Exercises -
- a) Sum up the piece on healthy holiday eating in two sentences.
- b) Write the next part of the piece on healthy holiday eating, starting after its last sentence.

This holiday, focus on the stars

Star ingredients — fruits and vegetables — can make holiday food healthy. But by adding sugar, salt and fats, those foods quickly pose health risks if eaten in excess.


November 16, 2021 - 10:15 AM

Without question, one of my favorite parts of the holiday season is the food. Some of my favorites include pumpkin pie, sweet potato casserole, mashed potatoes, and, of course, dinner rolls. Food is an important part of every culture, and it plays an essential role in many of our holiday celebrations and traditions.

While these celebrations are to be encouraged, it is also worth noting that Americans usually gain one to three pounds (or more) during the holiday season. This may seem insignificant, but this excess weight can add up over the years and contribute to chronic health conditions. Furthermore, poor dietary quality is the leading risk factor for cardiovascular disease (or heart disease) which is the leading cause of death in Kansas.

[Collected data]
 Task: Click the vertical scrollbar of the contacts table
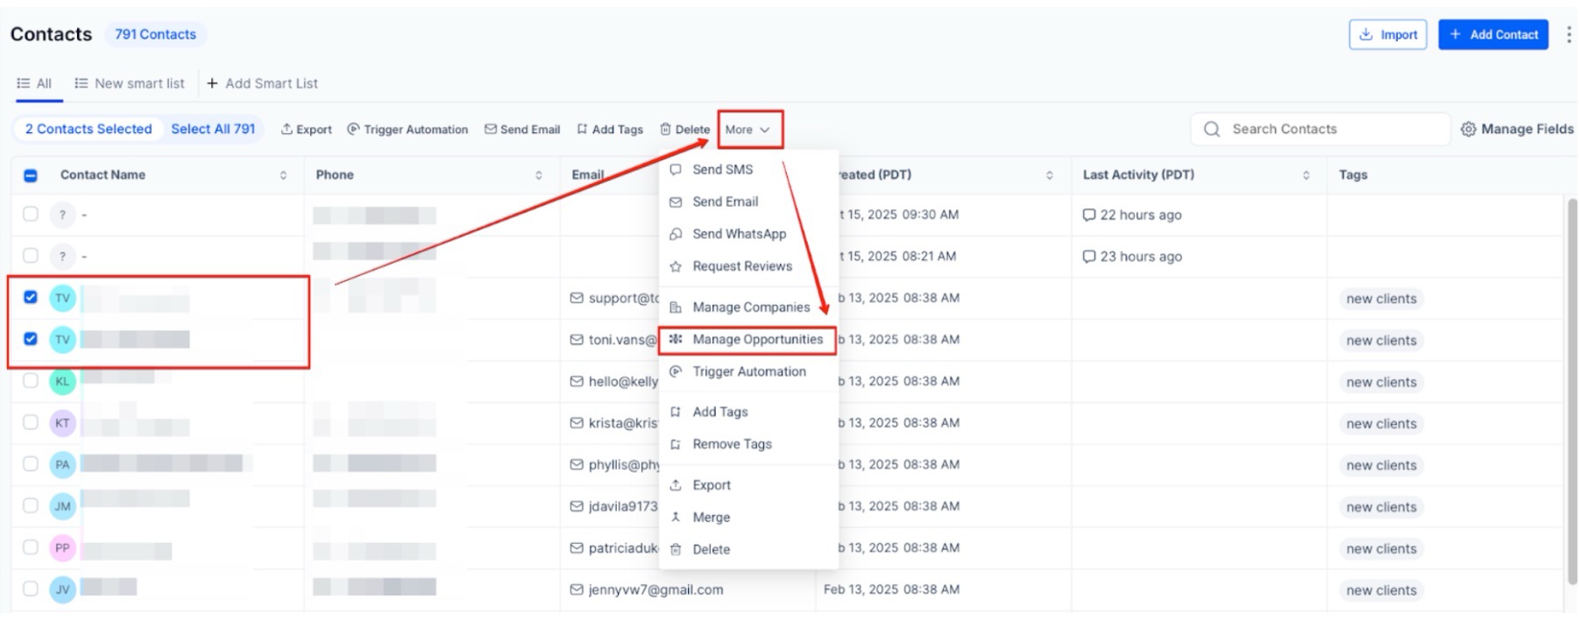1571,385
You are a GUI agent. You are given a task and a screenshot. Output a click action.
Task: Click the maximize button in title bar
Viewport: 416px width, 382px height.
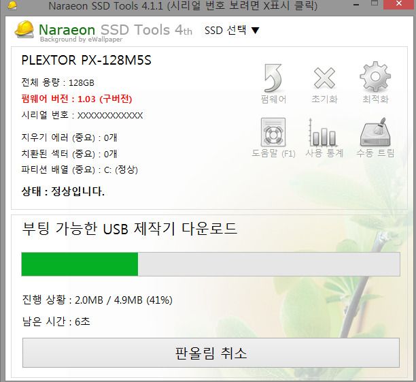375,3
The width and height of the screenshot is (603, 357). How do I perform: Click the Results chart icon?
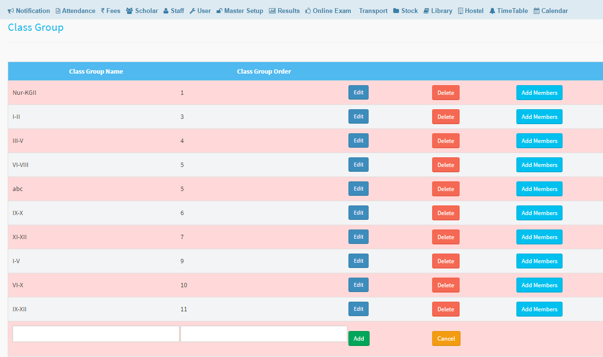(272, 11)
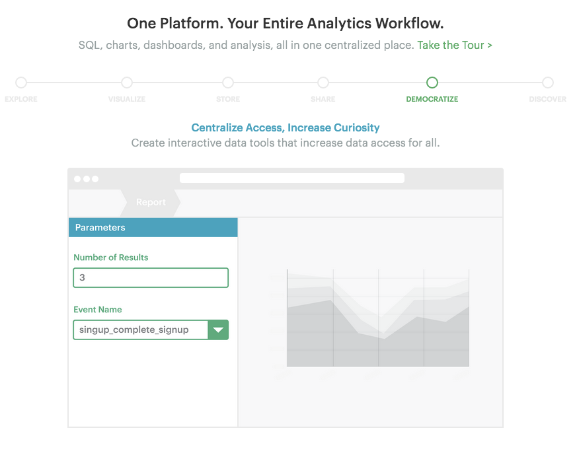Select the VISUALIZE step label
This screenshot has height=455, width=577.
click(x=127, y=99)
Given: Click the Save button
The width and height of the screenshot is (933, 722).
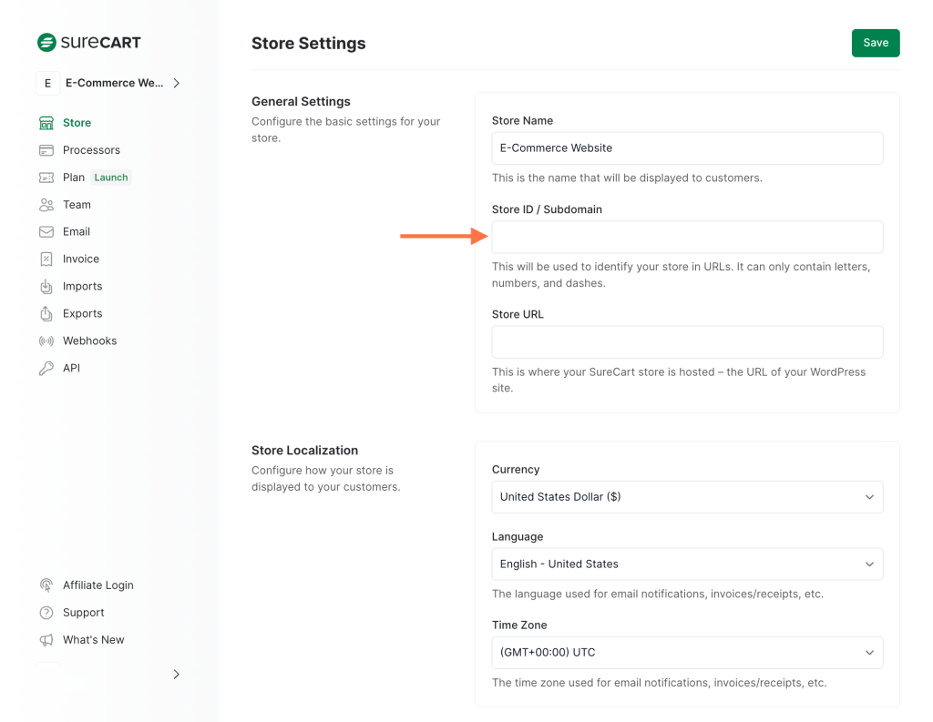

Replies -
- a) Fruits and vegetables can make holiday food healthy, but adding sugar, salt and fats turns them into health risks when eaten in excess. Americans usually gain one to three pounds or more over the holidays, weight that can add up over the years and contribute to chronic health conditions, and poor dietary quality is the leading risk factor for heart disease, the leading cause of death in Kansas.

- b)
So, how can we continue to enjoy our favorite holiday meals while also prioritizing our health? We can start by focusing on the “star” ingredients: the fruits and vegetables. This is a topic I recently presented at the Chanute Public Library. Attendees learned about how many of our favorite holiday dishes actually start with a healthy ingredient, whether it’s the pumpkin in a pumpkin pie or the green beans in a green bean casserole. When we focus on these star ingredients and make simple changes to reduce the amounts of fats, sugar, and salt usually found in holiday recipes, it becomes possible to enjoy our favorite holiday meals while simultaneously working to maintain a healthy lifestyle.